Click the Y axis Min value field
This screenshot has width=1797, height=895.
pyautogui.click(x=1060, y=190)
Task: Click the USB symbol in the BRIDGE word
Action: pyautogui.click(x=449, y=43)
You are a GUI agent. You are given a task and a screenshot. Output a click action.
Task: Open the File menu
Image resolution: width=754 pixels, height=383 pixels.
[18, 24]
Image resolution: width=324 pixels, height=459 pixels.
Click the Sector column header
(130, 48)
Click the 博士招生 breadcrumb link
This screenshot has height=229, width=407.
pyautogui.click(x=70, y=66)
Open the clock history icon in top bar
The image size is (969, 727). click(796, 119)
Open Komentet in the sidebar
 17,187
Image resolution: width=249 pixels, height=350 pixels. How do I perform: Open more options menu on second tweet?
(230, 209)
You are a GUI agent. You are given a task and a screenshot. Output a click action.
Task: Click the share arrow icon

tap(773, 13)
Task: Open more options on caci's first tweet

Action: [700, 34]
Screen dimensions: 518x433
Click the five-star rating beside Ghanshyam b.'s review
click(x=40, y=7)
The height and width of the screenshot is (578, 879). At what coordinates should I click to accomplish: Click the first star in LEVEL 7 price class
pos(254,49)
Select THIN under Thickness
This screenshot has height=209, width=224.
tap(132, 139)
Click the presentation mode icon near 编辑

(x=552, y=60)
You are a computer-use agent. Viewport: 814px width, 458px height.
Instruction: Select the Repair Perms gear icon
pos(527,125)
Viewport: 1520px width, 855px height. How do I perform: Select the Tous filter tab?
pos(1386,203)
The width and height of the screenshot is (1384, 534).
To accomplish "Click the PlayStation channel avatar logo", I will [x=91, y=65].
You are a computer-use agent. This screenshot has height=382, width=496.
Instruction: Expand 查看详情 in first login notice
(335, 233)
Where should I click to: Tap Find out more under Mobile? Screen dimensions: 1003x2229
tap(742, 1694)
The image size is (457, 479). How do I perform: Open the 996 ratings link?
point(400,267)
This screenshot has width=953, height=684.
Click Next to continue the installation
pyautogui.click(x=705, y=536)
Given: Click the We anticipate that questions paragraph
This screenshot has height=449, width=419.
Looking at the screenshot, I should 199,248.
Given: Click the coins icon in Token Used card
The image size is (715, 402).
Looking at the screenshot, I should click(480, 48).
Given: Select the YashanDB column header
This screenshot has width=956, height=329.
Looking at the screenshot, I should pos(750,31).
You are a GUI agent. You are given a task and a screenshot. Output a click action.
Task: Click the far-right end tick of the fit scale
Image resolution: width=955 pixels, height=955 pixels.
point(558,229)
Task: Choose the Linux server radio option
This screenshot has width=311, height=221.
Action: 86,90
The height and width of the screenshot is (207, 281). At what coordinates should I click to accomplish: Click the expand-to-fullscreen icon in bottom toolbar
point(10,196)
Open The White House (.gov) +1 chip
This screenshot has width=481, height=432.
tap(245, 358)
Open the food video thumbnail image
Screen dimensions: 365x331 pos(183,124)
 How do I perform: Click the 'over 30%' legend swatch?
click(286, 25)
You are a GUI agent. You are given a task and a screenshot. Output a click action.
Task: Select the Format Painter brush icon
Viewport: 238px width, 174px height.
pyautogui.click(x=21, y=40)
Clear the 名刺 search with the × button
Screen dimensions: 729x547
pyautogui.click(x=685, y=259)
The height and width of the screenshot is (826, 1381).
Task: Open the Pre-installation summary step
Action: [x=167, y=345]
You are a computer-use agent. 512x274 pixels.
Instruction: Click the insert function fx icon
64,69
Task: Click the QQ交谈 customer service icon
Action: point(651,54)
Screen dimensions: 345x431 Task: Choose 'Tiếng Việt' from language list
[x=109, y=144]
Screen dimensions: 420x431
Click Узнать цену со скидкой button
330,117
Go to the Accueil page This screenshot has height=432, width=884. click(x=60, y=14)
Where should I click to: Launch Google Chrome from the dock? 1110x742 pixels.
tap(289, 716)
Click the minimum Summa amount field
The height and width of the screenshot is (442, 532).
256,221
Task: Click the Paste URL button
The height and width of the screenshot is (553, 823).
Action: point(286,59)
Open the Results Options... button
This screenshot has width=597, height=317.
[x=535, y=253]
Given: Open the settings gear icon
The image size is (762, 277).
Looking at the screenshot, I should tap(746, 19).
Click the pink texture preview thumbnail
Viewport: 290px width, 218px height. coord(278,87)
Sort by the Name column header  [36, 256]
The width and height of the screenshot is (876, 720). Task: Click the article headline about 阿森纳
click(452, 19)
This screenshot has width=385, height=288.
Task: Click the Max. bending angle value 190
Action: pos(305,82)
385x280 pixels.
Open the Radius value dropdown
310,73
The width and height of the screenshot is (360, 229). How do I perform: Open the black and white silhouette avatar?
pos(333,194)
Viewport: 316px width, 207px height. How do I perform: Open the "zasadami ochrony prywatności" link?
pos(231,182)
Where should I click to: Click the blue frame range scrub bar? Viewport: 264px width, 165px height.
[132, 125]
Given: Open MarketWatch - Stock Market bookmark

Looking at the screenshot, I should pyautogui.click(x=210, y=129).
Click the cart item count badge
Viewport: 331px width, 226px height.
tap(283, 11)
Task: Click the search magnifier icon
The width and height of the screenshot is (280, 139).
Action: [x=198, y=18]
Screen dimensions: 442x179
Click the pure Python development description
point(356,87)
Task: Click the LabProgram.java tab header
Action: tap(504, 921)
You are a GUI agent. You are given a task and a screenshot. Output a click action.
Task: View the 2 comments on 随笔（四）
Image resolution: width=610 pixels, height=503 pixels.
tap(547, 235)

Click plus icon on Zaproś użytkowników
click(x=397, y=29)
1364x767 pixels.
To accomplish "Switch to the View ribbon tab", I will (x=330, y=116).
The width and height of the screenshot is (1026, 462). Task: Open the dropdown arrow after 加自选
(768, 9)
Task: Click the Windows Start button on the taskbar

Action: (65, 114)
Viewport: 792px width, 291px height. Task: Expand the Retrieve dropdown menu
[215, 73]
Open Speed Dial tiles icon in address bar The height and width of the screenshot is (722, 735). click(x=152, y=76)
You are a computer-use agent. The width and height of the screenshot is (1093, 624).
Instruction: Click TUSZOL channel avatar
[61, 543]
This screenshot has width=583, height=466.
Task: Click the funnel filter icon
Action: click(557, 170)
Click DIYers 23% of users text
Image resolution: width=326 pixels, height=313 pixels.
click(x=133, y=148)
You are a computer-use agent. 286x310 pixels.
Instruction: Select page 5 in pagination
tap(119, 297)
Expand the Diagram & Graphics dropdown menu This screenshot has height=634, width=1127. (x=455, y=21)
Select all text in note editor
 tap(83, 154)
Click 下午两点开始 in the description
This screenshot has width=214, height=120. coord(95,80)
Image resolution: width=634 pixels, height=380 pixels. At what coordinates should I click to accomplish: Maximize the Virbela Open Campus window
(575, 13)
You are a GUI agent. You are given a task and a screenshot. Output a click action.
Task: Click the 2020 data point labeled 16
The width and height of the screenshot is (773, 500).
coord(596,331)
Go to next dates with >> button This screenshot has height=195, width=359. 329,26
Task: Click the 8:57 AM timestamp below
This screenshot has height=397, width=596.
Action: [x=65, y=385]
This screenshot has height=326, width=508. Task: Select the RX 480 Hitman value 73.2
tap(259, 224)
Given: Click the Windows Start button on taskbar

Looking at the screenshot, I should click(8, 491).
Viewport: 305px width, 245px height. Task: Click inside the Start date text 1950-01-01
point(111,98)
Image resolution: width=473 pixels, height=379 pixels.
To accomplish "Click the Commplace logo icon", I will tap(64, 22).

WHAT NEEDS TO BE DONE ▸ Your response must contain all of the records, copied exactly.

SOLUTION TO THIS PROBLEM ▸
Click the Y axis Min value field
This screenshot has width=1797, height=895.
pyautogui.click(x=1060, y=190)
Task: Click the USB symbol in the BRIDGE word
Action: pyautogui.click(x=449, y=43)
You are a GUI agent. You are given a task and a screenshot. Output a click action.
Task: Open the File menu
Image resolution: width=754 pixels, height=383 pixels.
[18, 24]
Image resolution: width=324 pixels, height=459 pixels.
Click the Sector column header
(130, 48)
Click the 博士招生 breadcrumb link
This screenshot has height=229, width=407.
pyautogui.click(x=70, y=66)
Open the clock history icon in top bar
The image size is (969, 727). click(796, 119)
Open Komentet in the sidebar
 17,187
Image resolution: width=249 pixels, height=350 pixels. How do I perform: Open more options menu on second tweet?
(230, 209)
You are a GUI agent. You are given a task and a screenshot. Output a click action.
Task: Click the share arrow icon

tap(773, 13)
Task: Open more options on caci's first tweet

Action: [700, 34]
Screen dimensions: 518x433
Click the five-star rating beside Ghanshyam b.'s review
click(x=40, y=7)
The height and width of the screenshot is (578, 879). At what coordinates should I click to accomplish: Click the first star in LEVEL 7 price class
pos(254,49)
Select THIN under Thickness
This screenshot has height=209, width=224.
tap(132, 139)
Click the presentation mode icon near 编辑

(x=552, y=60)
You are a computer-use agent. Viewport: 814px width, 458px height.
Instruction: Select the Repair Perms gear icon
pos(527,125)
Viewport: 1520px width, 855px height. How do I perform: Select the Tous filter tab?
pos(1386,203)
The width and height of the screenshot is (1384, 534).
To accomplish "Click the PlayStation channel avatar logo", I will [x=91, y=65].
You are a computer-use agent. This screenshot has height=382, width=496.
Instruction: Expand 查看详情 in first login notice
(335, 233)
Where should I click to: Tap Find out more under Mobile? Screen dimensions: 1003x2229
tap(742, 1694)
The image size is (457, 479). How do I perform: Open the 996 ratings link?
point(400,267)
This screenshot has width=953, height=684.
Click Next to continue the installation
pyautogui.click(x=705, y=536)
Given: Click the We anticipate that questions paragraph
This screenshot has height=449, width=419.
Looking at the screenshot, I should 199,248.
Given: Click the coins icon in Token Used card
The image size is (715, 402).
Looking at the screenshot, I should click(480, 48).
Given: Select the YashanDB column header
This screenshot has width=956, height=329.
Looking at the screenshot, I should pos(750,31).
You are a GUI agent. You are given a task and a screenshot. Output a click action.
Task: Click the far-right end tick of the fit scale
Image resolution: width=955 pixels, height=955 pixels.
point(558,229)
Task: Choose the Linux server radio option
This screenshot has width=311, height=221.
Action: 86,90
The height and width of the screenshot is (207, 281). At what coordinates should I click to accomplish: Click the expand-to-fullscreen icon in bottom toolbar
point(10,196)
Open The White House (.gov) +1 chip
This screenshot has width=481, height=432.
tap(245, 358)
Open the food video thumbnail image
Screen dimensions: 365x331 pos(183,124)
 How do I perform: Click the 'over 30%' legend swatch?
click(286, 25)
You are a GUI agent. You are given a task and a screenshot. Output a click action.
Task: Select the Format Painter brush icon
Viewport: 238px width, 174px height.
pyautogui.click(x=21, y=40)
Clear the 名刺 search with the × button
Screen dimensions: 729x547
pyautogui.click(x=685, y=259)
The height and width of the screenshot is (826, 1381).
Task: Open the Pre-installation summary step
Action: [x=167, y=345]
You are a computer-use agent. 512x274 pixels.
Instruction: Click the insert function fx icon
64,69
Task: Click the QQ交谈 customer service icon
Action: point(651,54)
Screen dimensions: 345x431 Task: Choose 'Tiếng Việt' from language list
[x=109, y=144]
Screen dimensions: 420x431
Click Узнать цену со скидкой button
330,117
Go to the Accueil page This screenshot has height=432, width=884. click(x=60, y=14)
Where should I click to: Launch Google Chrome from the dock? 1110x742 pixels.
tap(289, 716)
Click the minimum Summa amount field
The height and width of the screenshot is (442, 532).
256,221
Task: Click the Paste URL button
The height and width of the screenshot is (553, 823).
Action: point(286,59)
Open the Results Options... button
This screenshot has width=597, height=317.
[x=535, y=253]
Given: Open the settings gear icon
The image size is (762, 277).
Looking at the screenshot, I should tap(746, 19).
Click the pink texture preview thumbnail
Viewport: 290px width, 218px height. coord(278,87)
Sort by the Name column header  [36, 256]
The width and height of the screenshot is (876, 720). Task: Click the article headline about 阿森纳
click(452, 19)
This screenshot has width=385, height=288.
Task: Click the Max. bending angle value 190
Action: pos(305,82)
385x280 pixels.
Open the Radius value dropdown
310,73
The width and height of the screenshot is (360, 229). How do I perform: Open the black and white silhouette avatar?
pos(333,194)
Viewport: 316px width, 207px height. How do I perform: Open the "zasadami ochrony prywatności" link?
pos(231,182)
Where should I click to: Click the blue frame range scrub bar? Viewport: 264px width, 165px height.
[132, 125]
Given: Open MarketWatch - Stock Market bookmark

Looking at the screenshot, I should pyautogui.click(x=210, y=129).
Click the cart item count badge
Viewport: 331px width, 226px height.
tap(283, 11)
Task: Click the search magnifier icon
The width and height of the screenshot is (280, 139).
Action: [x=198, y=18]
Screen dimensions: 442x179
Click the pure Python development description
point(356,87)
Task: Click the LabProgram.java tab header
Action: tap(504, 921)
You are a GUI agent. You are given a task and a screenshot. Output a click action.
Task: View the 2 comments on 随笔（四）
Image resolution: width=610 pixels, height=503 pixels.
tap(547, 235)

Click plus icon on Zaproś użytkowników
click(x=397, y=29)
1364x767 pixels.
To accomplish "Switch to the View ribbon tab", I will (x=330, y=116).
The width and height of the screenshot is (1026, 462). Task: Open the dropdown arrow after 加自选
(768, 9)
Task: Click the Windows Start button on the taskbar

Action: (65, 114)
Viewport: 792px width, 291px height. Task: Expand the Retrieve dropdown menu
[215, 73]
Open Speed Dial tiles icon in address bar The height and width of the screenshot is (722, 735). click(x=152, y=76)
You are a computer-use agent. The width and height of the screenshot is (1093, 624).
Instruction: Click TUSZOL channel avatar
[61, 543]
This screenshot has width=583, height=466.
Task: Click the funnel filter icon
Action: click(557, 170)
Click DIYers 23% of users text
Image resolution: width=326 pixels, height=313 pixels.
click(x=133, y=148)
You are a computer-use agent. 286x310 pixels.
Instruction: Select page 5 in pagination
tap(119, 297)
Expand the Diagram & Graphics dropdown menu This screenshot has height=634, width=1127. (x=455, y=21)
Select all text in note editor
 tap(83, 154)
Click 下午两点开始 in the description
This screenshot has width=214, height=120. coord(95,80)
Image resolution: width=634 pixels, height=380 pixels. At what coordinates should I click to accomplish: Maximize the Virbela Open Campus window
(575, 13)
You are a GUI agent. You are given a task and a screenshot. Output a click action.
Task: Click the 2020 data point labeled 16
The width and height of the screenshot is (773, 500).
coord(596,331)
Go to next dates with >> button This screenshot has height=195, width=359. 329,26
Task: Click the 8:57 AM timestamp below
This screenshot has height=397, width=596.
Action: [x=65, y=385]
This screenshot has height=326, width=508. Task: Select the RX 480 Hitman value 73.2
tap(259, 224)
Given: Click the Windows Start button on taskbar

Looking at the screenshot, I should click(8, 491).
Viewport: 305px width, 245px height. Task: Click inside the Start date text 1950-01-01
point(111,98)
Image resolution: width=473 pixels, height=379 pixels.
To accomplish "Click the Commplace logo icon", I will tap(64, 22).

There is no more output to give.